Patients will be randomly assigned to: Group 1 will receive rHuEPO at least 150 UI/Kg/week subcutaneously divided into 3 doses per week until Hb reaches 12 g/dl. Group 2 will receive the usual treatment.
Primary endpoint: Number of red blood cell transfusions during the hospitalisation.
Secondary endpoints: Renal recovery. All-cause mortality.
Every patient will be followed from first day of acute kidney injury till discharge or transfer or death.
The total sample size needed would be 198 patients, 99 patients in each arm.
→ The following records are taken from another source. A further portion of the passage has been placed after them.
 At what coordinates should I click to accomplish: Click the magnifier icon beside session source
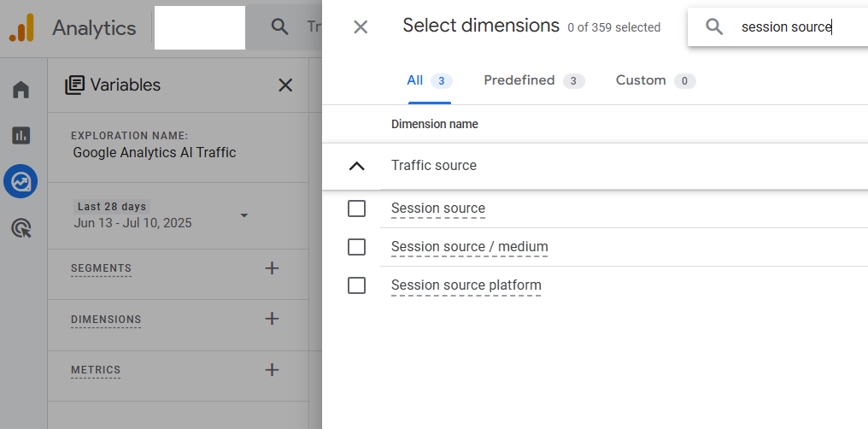coord(714,27)
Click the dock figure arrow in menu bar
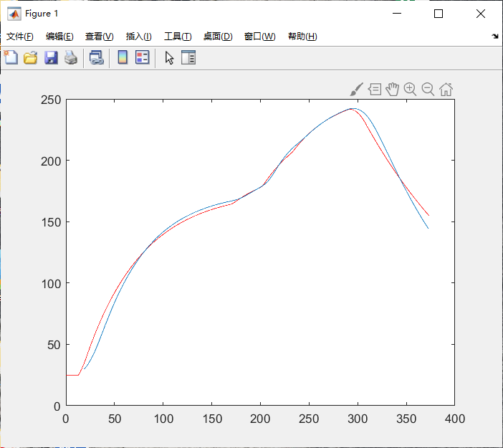This screenshot has height=448, width=503. pyautogui.click(x=495, y=37)
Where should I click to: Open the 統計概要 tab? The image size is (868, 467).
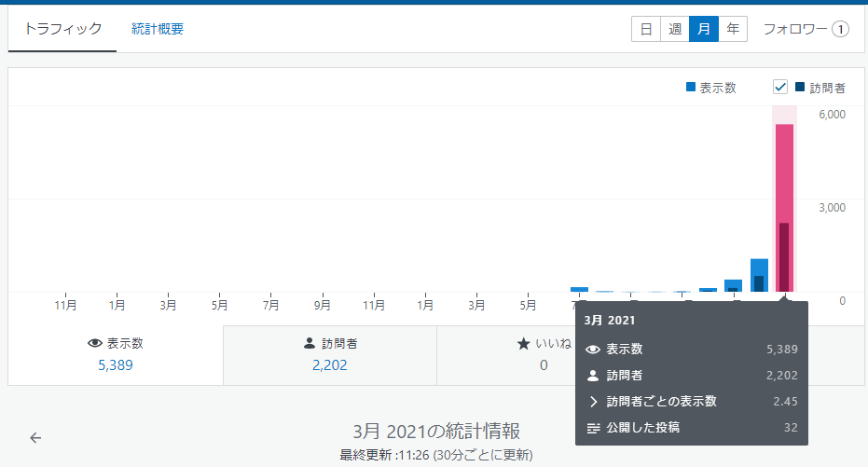158,29
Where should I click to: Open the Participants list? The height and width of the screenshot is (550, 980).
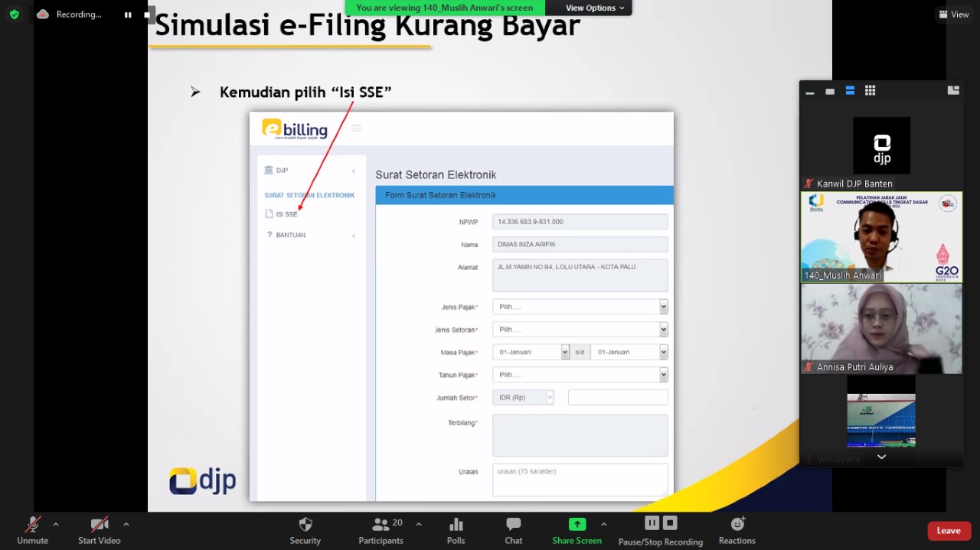tap(381, 531)
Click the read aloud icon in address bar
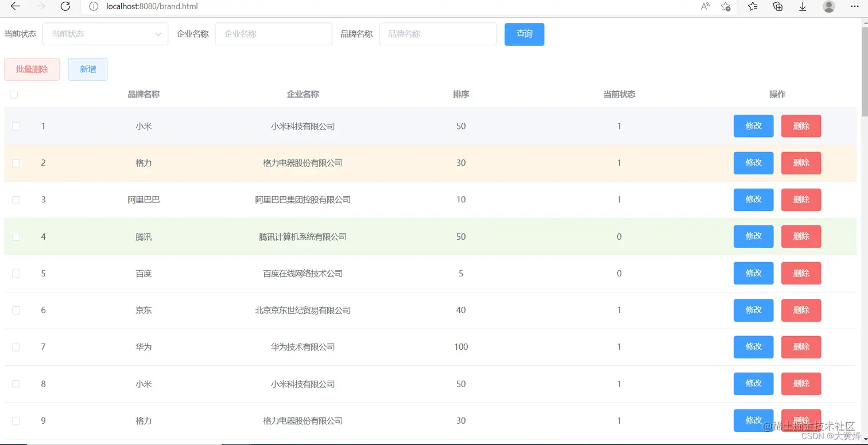 (705, 7)
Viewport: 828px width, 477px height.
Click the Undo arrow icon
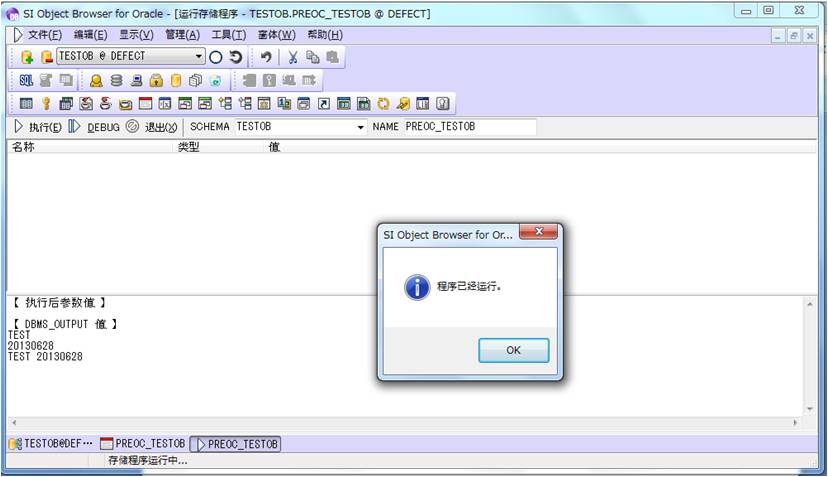point(266,57)
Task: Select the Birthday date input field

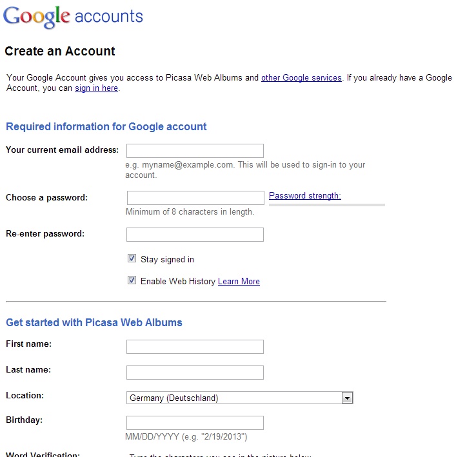Action: click(x=195, y=423)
Data collection: Demographics, medical history and admission blood test mainly serum creatinine, hemoglobin, MCV, ferritin, TSAT, LDH, vitamin B12, folic acid, CRP, reticulocyte count.
Statistical analysis will be performed. A P-value of ≤0.05 is considered statistically significant.
Follow-up: Hemoglobin and creatinine will be measured. Medications administered during the hospitalization will be collected. Transfusions will be noted. Clinical follow-up: blood pressure, average hospital length of stay (LOS), oligo-anuria at any stage of the AKI, need for dialysis and number of days till serum creatinine starts to decrease will be collected. Adverse events will be also reported such as any thrombotic event.
The study got the approval from ethics committee of Saint-Joseph University HDF1115 and is in agreement with the Helsinki Declaration of 1975. This trial is registered on ClinicalTrials.gov.NCT03401710.